Baca: Menteri Yasonna Uraikan Sebab Over Kuota Permintaan Paspor
Arco, yang bertemu dengan ketua tim pengawas dari Dewan Perwakilan Rakyat untuk tenaga kerja Indonesia (TKI), Fahri Hamzah, pun mempertanyakan jangka waktu paspor pekerja migran Indonesia yang hanya berlaku selama lima tahun. "Jangka waktu tersebut singkat," ujarnya. Padahal, menurut dia, di sejumlah negara, masa berlaku paspor bisa mencapai 10 tahun.
Fahri menyatakan bakal memperbaiki layanan di KDEI Taipei dengan memperluas pelayanan di beberapa wilayah. Menurut dia, peluang kerja bagi pekerja migran Indonesia di Taiwan sangat besar. "Peluang ini harus kita manfaatkan semaksimal mungkin," ucap Wakil Ketua DPR itu.
Fahri melakukan kunjungan kerja untuk pengawasan TKI di Taiwan.
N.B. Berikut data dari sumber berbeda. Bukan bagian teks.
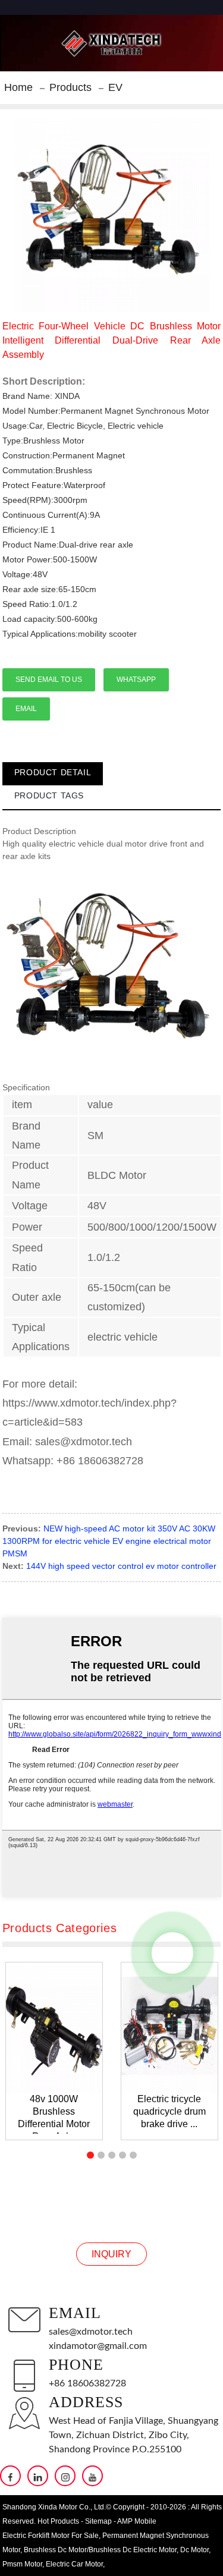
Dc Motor (194, 2550)
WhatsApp (136, 679)
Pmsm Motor (22, 2564)
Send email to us (48, 679)
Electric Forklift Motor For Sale (50, 2535)
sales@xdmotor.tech (91, 2331)
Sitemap (98, 2521)
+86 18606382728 (87, 2383)
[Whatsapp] (172, 1953)
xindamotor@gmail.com (98, 2346)
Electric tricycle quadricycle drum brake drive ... (169, 2111)
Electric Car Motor (74, 2564)
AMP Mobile (136, 2521)
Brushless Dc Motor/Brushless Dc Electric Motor (100, 2550)
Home (18, 87)
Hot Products (58, 2521)
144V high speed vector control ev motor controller (121, 1566)
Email (26, 708)
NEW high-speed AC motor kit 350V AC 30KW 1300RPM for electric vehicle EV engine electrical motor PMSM (108, 1541)
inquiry (111, 2254)
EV (115, 87)
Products (70, 87)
Ia bertemu dengan sejumlah organisasi pekerja sekaligus melakukan pembahasan terkait dengan Rancangan Undang-Undang Perlindungan Tenaga Kerja Migran Indonesia. "Pekerja migran Indonesia ini banyak diminati pemberi kerja di Taiwan. Gaji yang diperoleh PMI (pekerja migran Indonesia) di Taiwan termasuk yang tertinggi dibandingkan negara penempatan di kawasan Asia Pasifik lainnya," tutur Fahri.
Baca: Urus Paspor Lebih Dekat, Bojonegoro Kini Ada Kantor Imigrasi
Berdasarkan data KDEI Taipei, jumlah pekerja migran Indonesia di Taiwan mencapai 259.794 orang. Sebanyak 57.430 di antaranya pekerja manufaktur, 8.571 anak buah kapal, 848 pekerja konstruksi, 2,792 pekerja panti jompo, 188.859 caregiver, dan 1.294 penata laksana rumah tangga.
Kepala KDEI Taipei Robert James Bintaryo meminta semua keluhan diadukan secara tertulis kepada Kementerian Ketenagakerjaan. Tujuannya, kata dia, agar dapat dibahas dalam Joint Task Force pada Mei 2018. "Kami bersama Kemenaker dan BNP2TKI (Badan Nasional Penempatan dan Perlindungan Tenaga Kerja Indonesia) akan menindaklanjuti keluhan rekan asosiasi agensi tenaga kerja Taiwan," ujarnya.